– У папы свои проблемы, ему нет дела до твоих, а Генрих не захочет, чтобы развод мог получить кто-либо еще, кроме него самого. – Арчибальд удивительно точно дает определение растущему тщеславию и ставшему привычным эгоизму брата. – Он не захочет, чтобы хоть кому-то пришло в голову, что Тюдор мог подать на развод только по причине следования воле Господней. И самое последнее, что ему нужно, это чтобы ты, со своей историей сочетания браком по своему собственному желанию, а не во исполнение воли Всевышнего, и со своей скандальной репутацией, подала на развод раньше него и тем самым бросила тень на его репутацию. Он захочет, чтобы поведение всех членов его семьи было превыше всяких подозрений, чтобы он сам мог подавать прошение о расторжении брака, не афишируя свою… – И он замолкает, подбирая точное слово.

– Свою что?

– Эгоистичную похоть.

Я смотрю на него с изумлением. Он так точно назвал слабость Генриха.

– Тебе не следует так говорить, даже при мне.

– Будь уверена в том, что он не захочет, чтобы подобное произносилось и про тебя тоже.

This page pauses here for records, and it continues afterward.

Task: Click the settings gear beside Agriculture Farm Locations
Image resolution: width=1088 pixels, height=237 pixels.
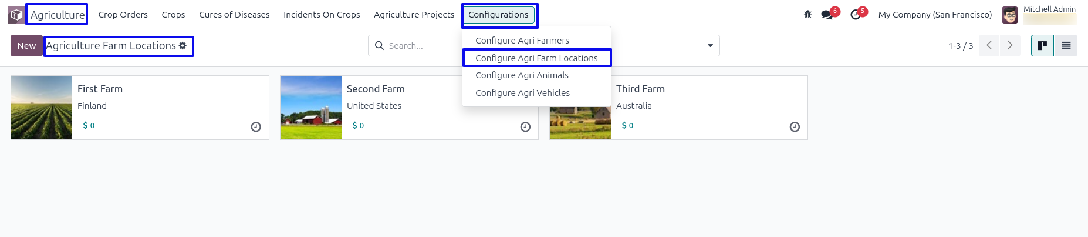Action: (x=183, y=46)
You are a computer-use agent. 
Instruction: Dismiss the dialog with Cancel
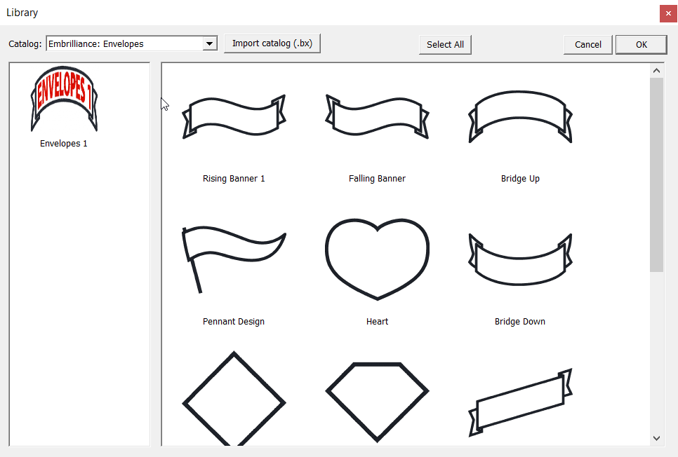point(587,44)
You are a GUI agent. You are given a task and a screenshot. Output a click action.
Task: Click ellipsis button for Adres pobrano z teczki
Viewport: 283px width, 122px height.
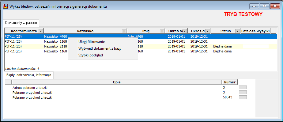(x=243, y=87)
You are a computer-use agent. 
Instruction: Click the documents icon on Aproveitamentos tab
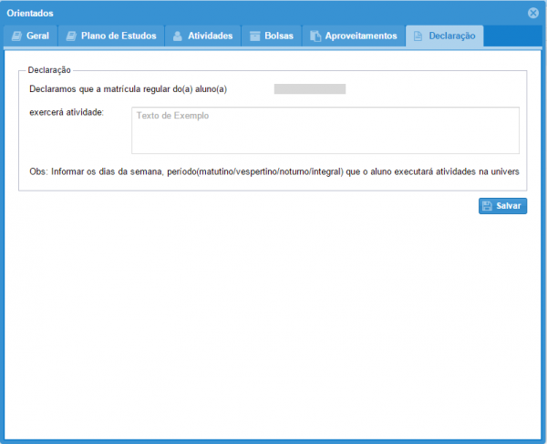(x=315, y=36)
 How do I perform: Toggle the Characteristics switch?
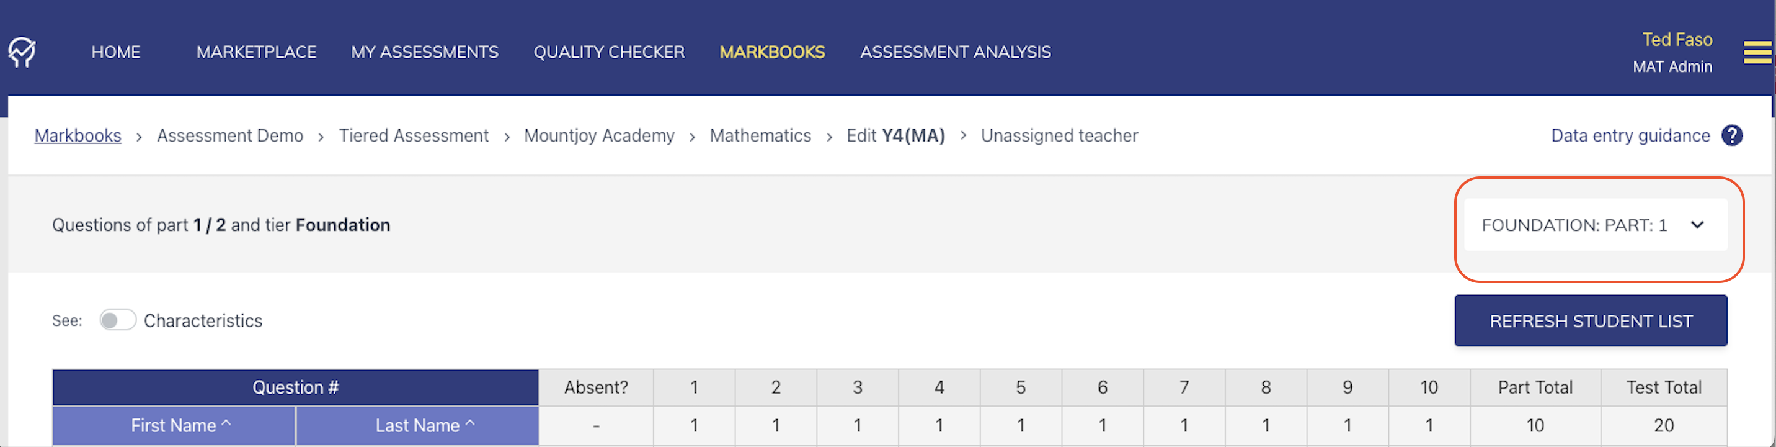pos(117,321)
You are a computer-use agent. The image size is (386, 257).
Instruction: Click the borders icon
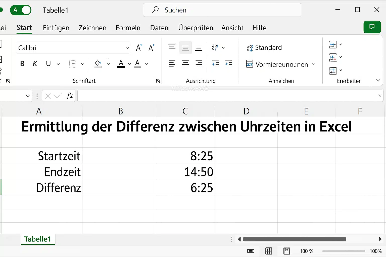[x=73, y=64]
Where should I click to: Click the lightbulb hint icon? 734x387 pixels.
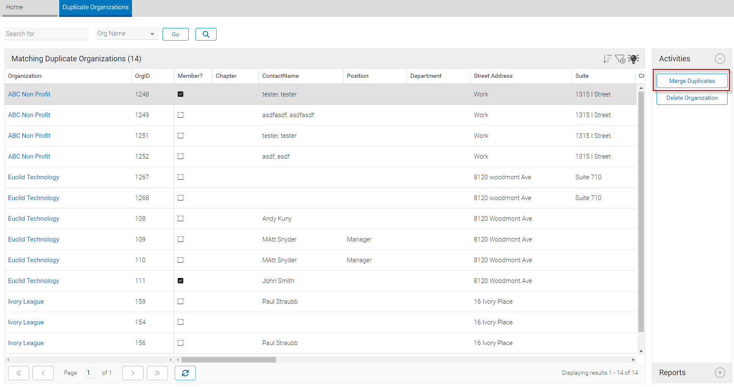pyautogui.click(x=633, y=59)
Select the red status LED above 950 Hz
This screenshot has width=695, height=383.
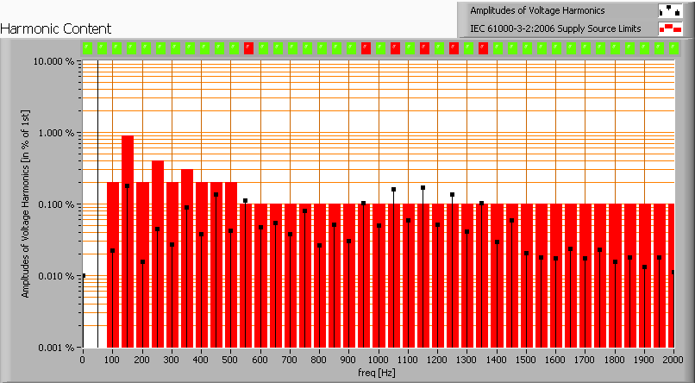(x=366, y=47)

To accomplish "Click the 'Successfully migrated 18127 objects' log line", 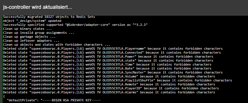I will click(x=49, y=17).
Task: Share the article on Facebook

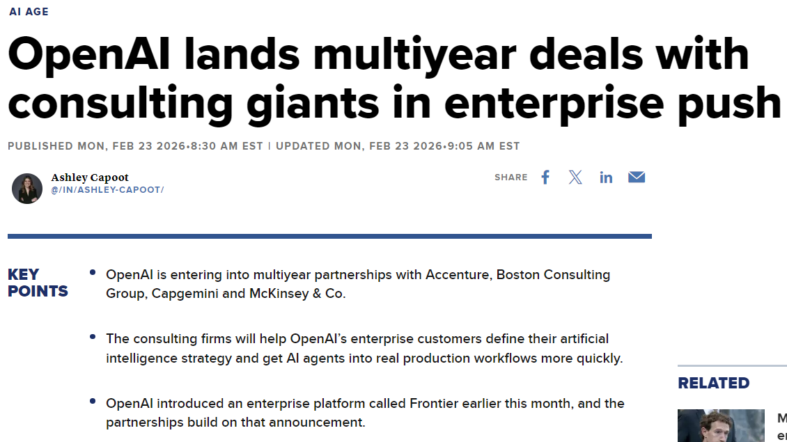Action: 545,177
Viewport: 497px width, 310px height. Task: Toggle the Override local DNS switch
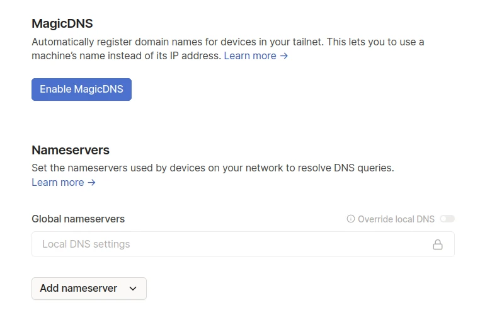pos(447,219)
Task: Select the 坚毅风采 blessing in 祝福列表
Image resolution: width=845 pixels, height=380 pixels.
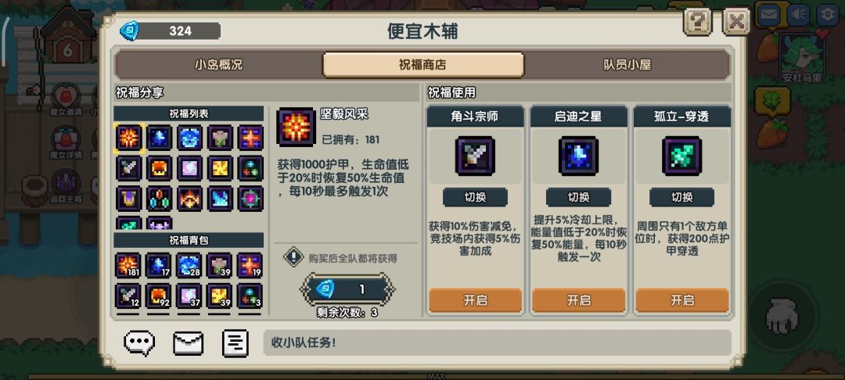Action: [x=129, y=138]
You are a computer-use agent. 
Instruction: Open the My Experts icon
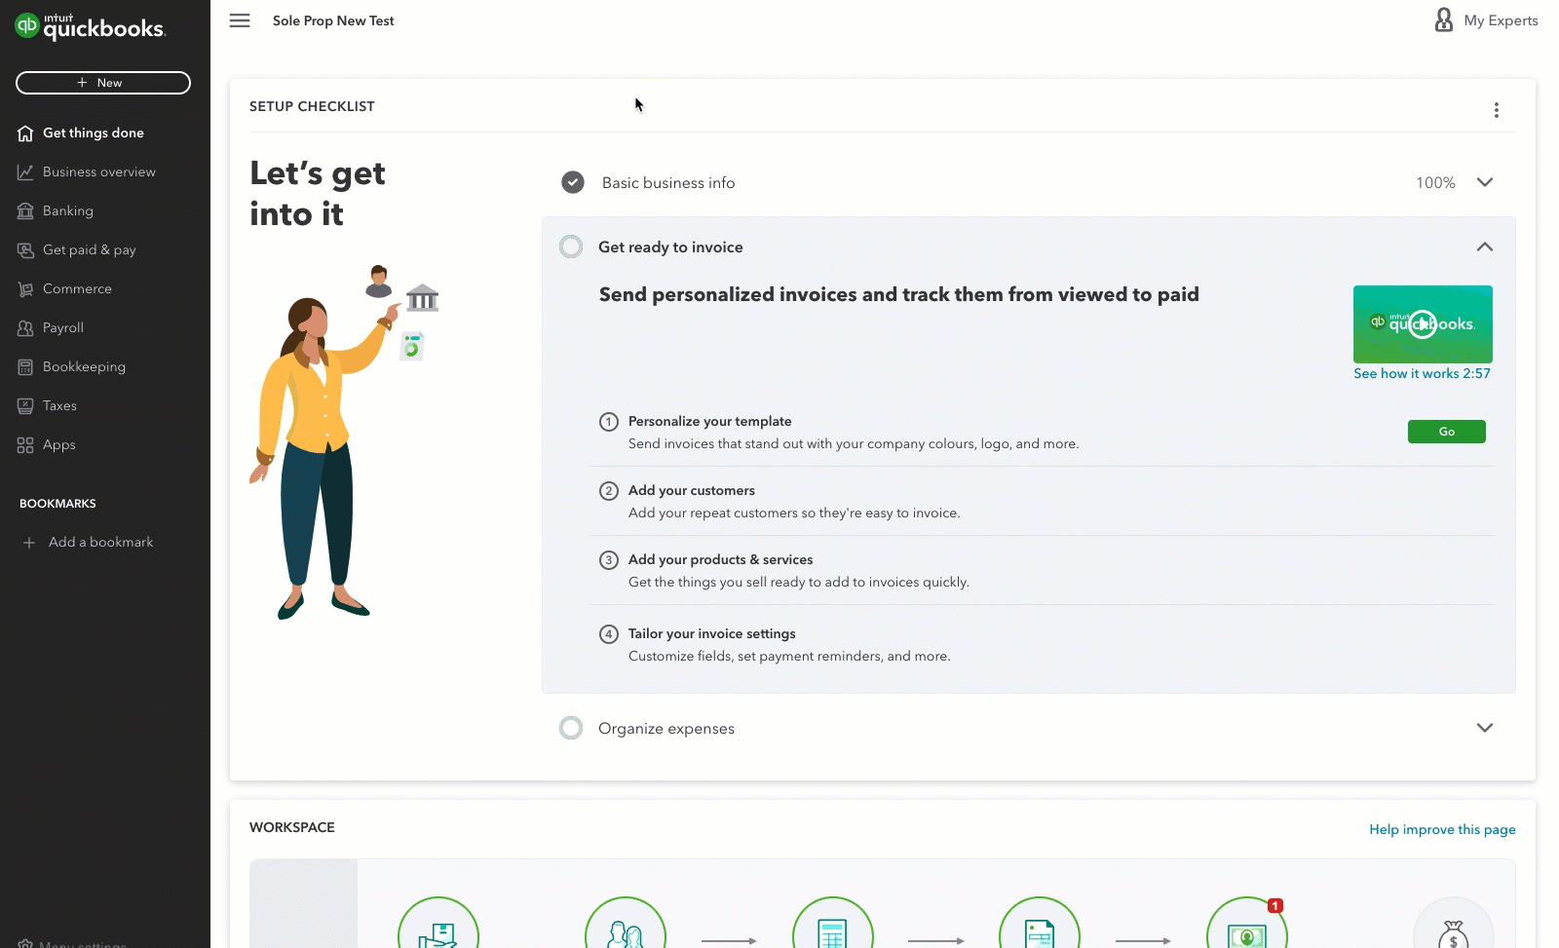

Я думаю, что Генри Стюарта тоже можно возвращать ко двору, чтобы мы могли хотя бы утешиться компанией друг друга, раз уж нам не суждено сочетаться браком. Однако, к моему огромному удивлению, мне отказали в этом разрешении, и сделал это мой сын. Он вытянулся в полный рост, став немного выше меня, и сказал, что не потерпит распущенности в своем дворе. Я чуть не рассмеялась ему в лицо.

– Но, Яков! – обращаюсь я к нему, как к маленькому капризному мальчику. – Не тебе судить моих друзей.

– Вообще-то мне, – отвечает он, и говорит очень холодно, совсем не как мой сын. – Будь уверена, что это мой двор и я буду судить о тех, кто появляется тут. У меня уже есть один отчим, второй мне ни к чему. Я думал, тебе уже хватило мужей.

– Но Генри не станет пытаться управлять тобой! – восклицаю я. – Он же всегда был таким хорошим другом для тебя. И он такой очаровательный. Мне он очень нравится, с ним приятно проводить время.

– Вот именно по этим причинам я не хочу, чтобы он появлялся здесь, – жестко говорит Яков.

– Он тебе не приемный отец, потому что он никогда не станет моим мужем.

– А это только все еще больше усложняет. Я-то думал, ты это понимаешь.

– Сын, ты ошибаешься. – Я начинаю всерьез сердиться.

– Нет, леди мама, я прав.

– Я не позволю собой командовать, никому, даже тебе, сын! Я – принцесса Тюдор!

– Это имя становится символом скандала, – парирует Яков. – Любовные приключения твоего брата известны всему миру, да и твое имя тоже запятнано. Я не дам повода к тому, чтобы твое имя поминали в каждой таверне!

– Да как ты смеешь! Всем известно, что ты и твоя компания играет в азартные игры и предается похоти с сомнительными женщинами, напиваясь до бесчувствия! И ты смеешь меня упрекать? Я не сделала ничего дурного, кроме того, что вышла замуж и была предана. И теперь я хочу выйти замуж снова. Что в этом может быть дурного?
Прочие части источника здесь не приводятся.